▸ Task requirements:
**A.** Answer these questions from the essay excerpt on American grand narratives:
(i) Which two presidents' speeches does the article analyze?
(ii) In what year does the text say Columbus conquered America?
(iii) Through which grand narratives do Americans try to justify their Americo-centrism?
**B.** Reproduce the part of the essay excerpt on American grand narratives that opens with the words containing "Conquest of America" and closes with "prove him/herself .".
**C.** According to the essay excerpt on American grand narratives, why did the reformers of the Renaissance era aim to moderate the absolute power of the Catholic church and the monarchial system? Answer in one to three sentences.

▸ Extract to read:

.....

America is a symbol of modern world or in better word, the best symbol. Abolishing native Indians society and constructing a new world is significant as abandon the old time and beginning a new era with all of its advantages and disadvantages, dangers and interests. Modernism has several aspects. It seems or at least American nation and government desire to pretend they are on peak in all of modern values which are pure, unconditional and universal. Americans (nation and government) believe that they are the best, unique and exceptional. In better word, Americans desire to conceptualize a metanarrative of American myth, with no critique and no opponent. They try to justify their Americo-centrism through grand narratives like freedom, democracy and human rights to interfere in global system to make it consistent with American interests.

Contrary, postmodern thinkers argue that our era is the end of grand narratives. There is no difference between grand narratives: enlightenment reason, science, religion and truth and justice as some universal concepts, or a big country like USA which is claiming and desire to be the exclusive narrator of the world. Postmodern thinkers claim that all the grand narratives are in dead end and in contemporary era all the concepts are relative and localized. It is a challengeable issue, which this article tries to consider through discourse analysis of the last two USA presidents’ speeches (Bill Clinton and George .W .Bush) with relying on Jean-Fran?ois Lyotard’s theory of metanarratives in postmodern era and Michel Foucault’s theory, which detected the relation between truth and power and reproductive process of each of them by the other.

Key concepts: metanarrative, grand narrative, power, regime of truth, modernity, post modernity.

Introduction:

Conquest of America by Christopher Columbus in 1492 was roughly coincide by the era that European people had been preparing themselves for one of the most important human turning point in its history and it was Renascence Movement which challenged the traditional dominant power of Christian church. This challenge led to a social movement was guided mostly by scientist, philosophers and religious Christian reformers to change the human’s view over him/herself and grant to all the people new rights. Their main targets were moderating the absolute power of Catholic church and monarchial system in order to each person could have its own religion , own property , and in general word every one could have its individual liberty to prove him/herself .

.....

Entries for locating words and elements
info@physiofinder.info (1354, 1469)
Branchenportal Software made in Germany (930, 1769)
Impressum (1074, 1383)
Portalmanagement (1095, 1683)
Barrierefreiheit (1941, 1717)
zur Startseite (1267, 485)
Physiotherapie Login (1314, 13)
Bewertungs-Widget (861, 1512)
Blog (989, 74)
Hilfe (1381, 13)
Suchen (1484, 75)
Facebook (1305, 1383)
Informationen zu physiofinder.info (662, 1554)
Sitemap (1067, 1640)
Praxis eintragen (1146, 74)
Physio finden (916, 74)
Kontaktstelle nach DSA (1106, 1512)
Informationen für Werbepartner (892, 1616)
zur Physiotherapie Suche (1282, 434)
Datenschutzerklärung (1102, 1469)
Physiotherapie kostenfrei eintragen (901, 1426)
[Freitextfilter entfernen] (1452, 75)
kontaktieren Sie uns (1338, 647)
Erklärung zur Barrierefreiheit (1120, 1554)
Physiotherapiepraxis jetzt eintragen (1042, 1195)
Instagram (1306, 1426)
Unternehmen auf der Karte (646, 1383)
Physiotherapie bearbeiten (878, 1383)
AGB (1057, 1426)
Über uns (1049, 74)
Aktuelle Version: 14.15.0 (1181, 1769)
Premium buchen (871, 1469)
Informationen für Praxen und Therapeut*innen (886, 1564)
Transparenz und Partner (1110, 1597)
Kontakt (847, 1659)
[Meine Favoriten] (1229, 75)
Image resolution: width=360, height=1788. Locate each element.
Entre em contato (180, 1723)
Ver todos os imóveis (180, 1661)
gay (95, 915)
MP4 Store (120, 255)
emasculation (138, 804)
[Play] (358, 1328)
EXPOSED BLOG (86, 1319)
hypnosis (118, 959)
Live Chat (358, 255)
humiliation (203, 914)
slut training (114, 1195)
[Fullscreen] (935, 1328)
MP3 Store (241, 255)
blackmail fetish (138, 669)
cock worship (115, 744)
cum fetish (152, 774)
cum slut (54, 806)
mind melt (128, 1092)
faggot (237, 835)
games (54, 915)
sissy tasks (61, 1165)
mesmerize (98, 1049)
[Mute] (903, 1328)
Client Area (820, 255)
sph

.....

▸ Final answers:
**A.**
(i) Bill Clinton and George W. Bush
(ii) 1492
(iii) Freedom, democracy and human rights

**B.**
Conquest of America by Christopher Columbus in 1492 was roughly coincide by the era that European people had been preparing themselves for one of the most important human turning point in its history and it was Renascence Movement which challenged the traditional dominant power of Christian church. This challenge led to a social movement was guided mostly by scientist, philosophers and religious Christian reformers to change the human’s view over him/herself and grant to all the people new rights. Their main targets were moderating the absolute power of Catholic church and monarchial system in order to each person could have its own religion , own property , and in general word every one could have its individual liberty to prove him/herself .

**C.** They aimed to moderate that power so that each person could have their own religion and own property. More generally, they wanted everyone to have individual liberty to prove themselves.